As Goldman’s Naohiko Baba previously explained, NIRP in Japan will not actually boost the economy: “we do have concerns about the policy transmission channel. Policy Board Member Koji Ishida, who voted against the new measures, said that “a further decline in JGB yields would not have significantly positive effects on economy activity.” We concur with this sentiment, particularly for capex. The key determinants of capex in Japan are the expected growth rate and uncertainty about the future as seen by corporate management according to our analysis, while the impact of real long-term rates has weakened markedly in recent years.”
What the BOJ’s NIRP will do, is result in a one-time spike in risk assets, something global stock and bond markets have already experienced, and a brief decline in the Yen, one which traders can’t wait to fade as Citi FX’s Brent Donnelly explained yesterday.

• **What needs to be done**: Copy out the passage on the Bank of Japan's negative interest rate policy in full, word for word.

• **Provided material**:

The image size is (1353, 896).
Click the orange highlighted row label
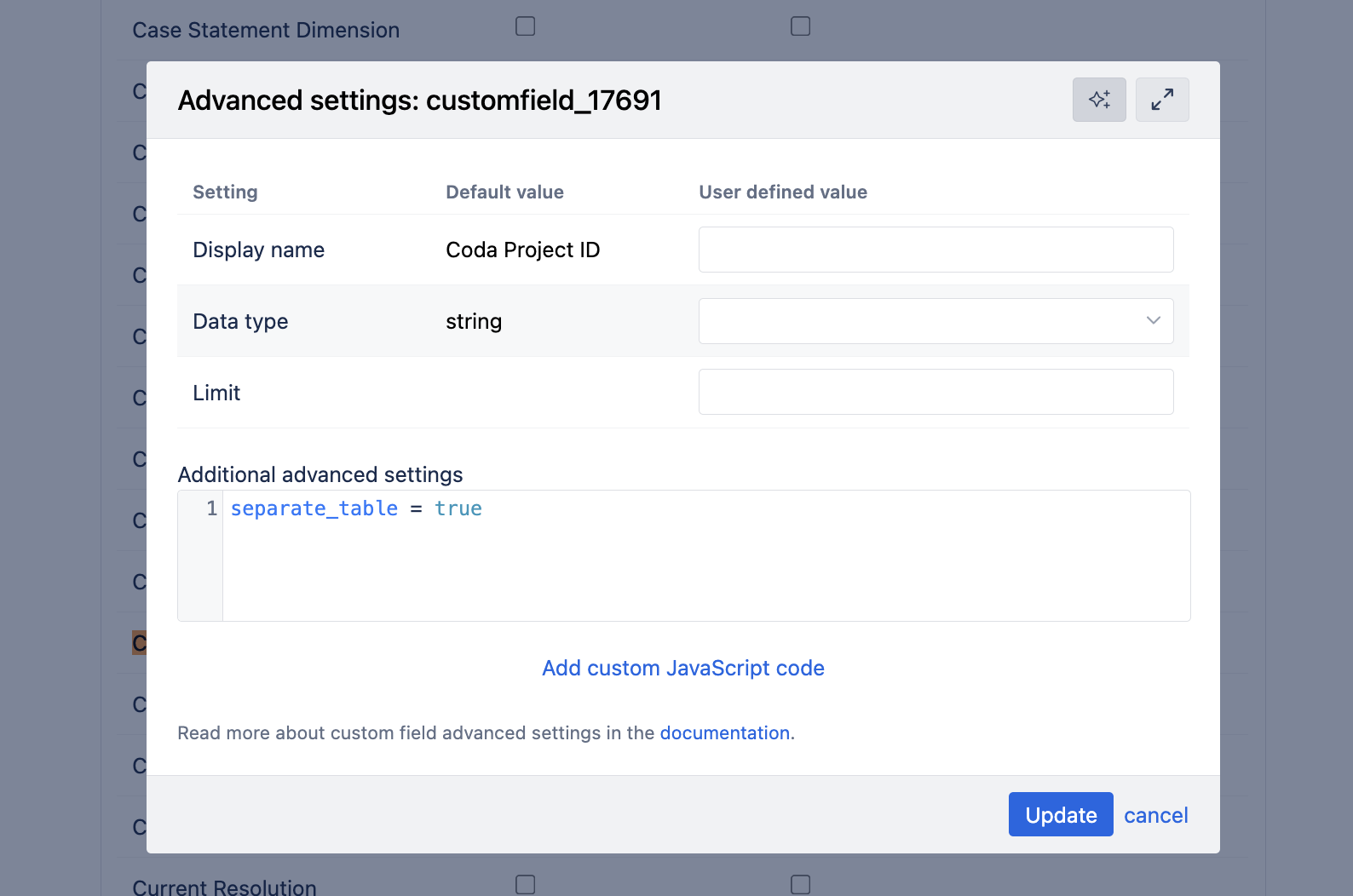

• **Answer for the task**:
As Goldman’s Naohiko Baba previously explained, NIRP in Japan will not actually boost the economy: “we do have concerns about the policy transmission channel. Policy Board Member Koji Ishida, who voted against the new measures, said that “a further decline in JGB yields would not have significantly positive effects on economy activity.” We concur with this sentiment, particularly for capex. The key determinants of capex in Japan are the expected growth rate and uncertainty about the future as seen by corporate management according to our analysis, while the impact of real long-term rates has weakened markedly in recent years.”
What the BOJ’s NIRP will do, is result in a one-time spike in risk assets, something global stock and bond markets have already experienced, and a brief decline in the Yen, one which traders can’t wait to fade as Citi FX’s Brent Donnelly explained yesterday.